Develop, review, and approve plans to assess implemented controls.
Potential Inputs: Security, privacy, and SCRM plans; program management control information; common control documentation; organizational security and privacy program plans; SCRM strategy; system design documentation; supply chain information; enterprise, security, and privacy architecture information; security, privacy, and SCRM policies and procedures applicable to the system.
Expected Outputs: Security and privacy assessment plans approved by the authorizing official.
Primary Responsibility: Authorizing Official or Authorizing Official Designated Representative; Control Assessor.
Supporting Roles: Senior Agency Information Security Officer; Senior Agency Official for Privacy; System Owner; Common Control Provider; Information Owner or Steward; System Security Officer; System Privacy Officer.
System Development Life Cycle Phase: New – Development/Acquisition; Implementation/Assessment. Existing – Operations/Maintenance. Discussion: Security and privacy assessment plans are developed by control assessors based on the implementation information contained in security and privacy plans, program management control documentation, and common control documentation. Organizations may choose to develop a single, integrated security and privacy assessment plan for the system or the organization. An integrated assessment plan delineates roles and responsibilities for control assessment. Assessment plans also provide the objectives for control assessments and specific assessment procedures for each control. Assessment plans reflect the type of assessment the organization is conducting, including for example: developmental testing and evaluation; independent verification and validation; audits, including supply chain; assessments supporting system and common control authorization or reauthorization; program management control assessments; continuous monitoring; and assessments conducted after remediation actions.
Assessment plans are reviewed and approved by the authorizing official or the designated representative of the authorizing official to help ensure that the plans are consistent with the security and privacy objectives of the organization; employ procedures, methods, techniques, tools, and automation to support continuous monitoring and near real-time risk management; and are cost-effective.
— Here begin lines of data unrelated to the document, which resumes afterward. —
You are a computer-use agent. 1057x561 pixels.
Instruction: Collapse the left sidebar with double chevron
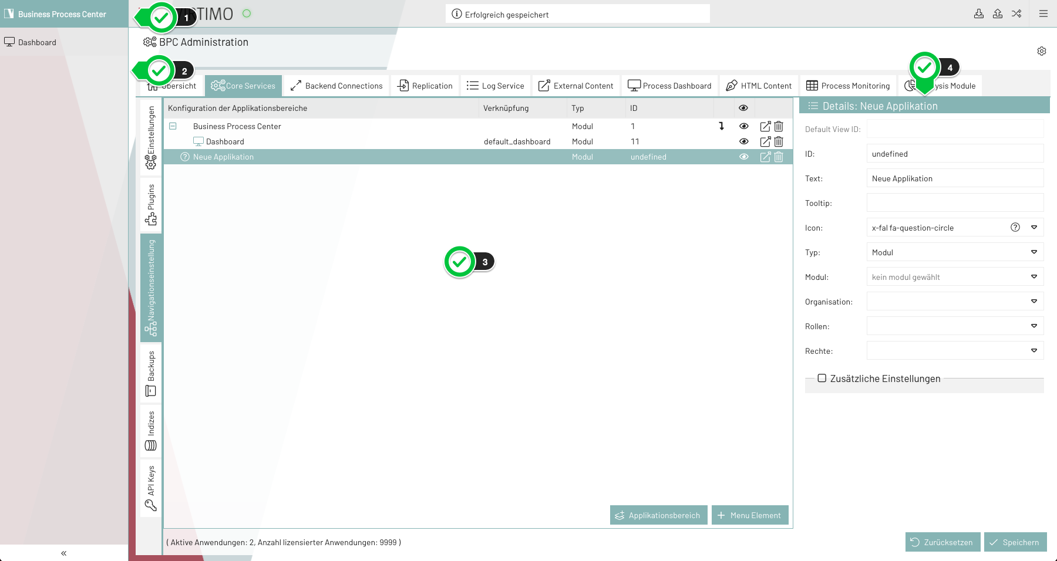tap(63, 553)
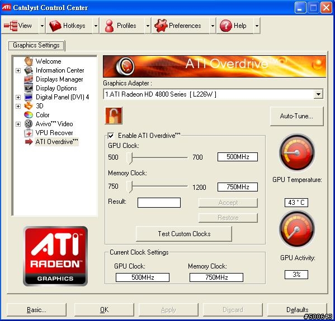Click the Hotkeys toolbar icon
Viewport: 335px width, 321px height.
click(x=55, y=26)
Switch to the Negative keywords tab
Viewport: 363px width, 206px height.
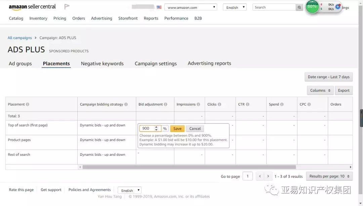coord(102,63)
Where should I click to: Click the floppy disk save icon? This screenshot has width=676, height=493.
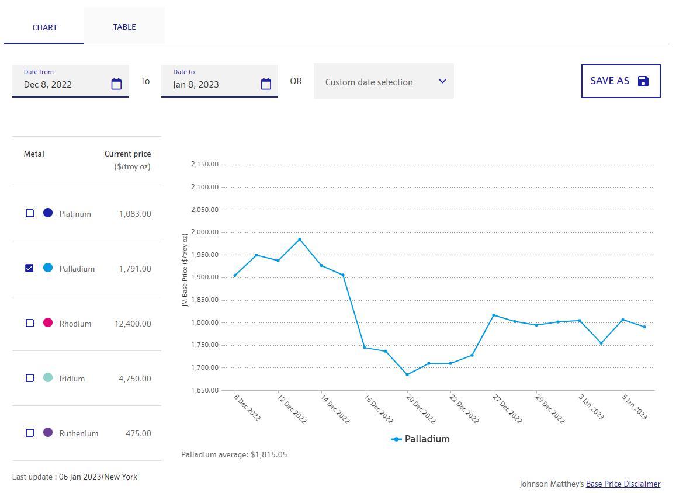click(643, 81)
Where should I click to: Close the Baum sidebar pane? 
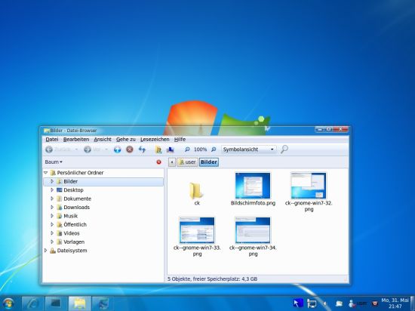158,162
Approved assessment plans establish expectations for the control assessments and the level of effort for the assessment. Approved assessment plans help to ensure that appropriate resources are applied toward determining control effectiveness while providing the necessary level of assurance in making such determinations. When controls are provided by an external provider through contracts, interagency agreements, lines of business arrangements, licensing agreements, or supply chain arrangements, the organization can request security and privacy assessment plans and assessments results or evidence from the provider.
References: [SP 800-53A]; [SP 800-160 v1] (Verification and Validation Processes); [SP 800-161]; [IR 8011 v1].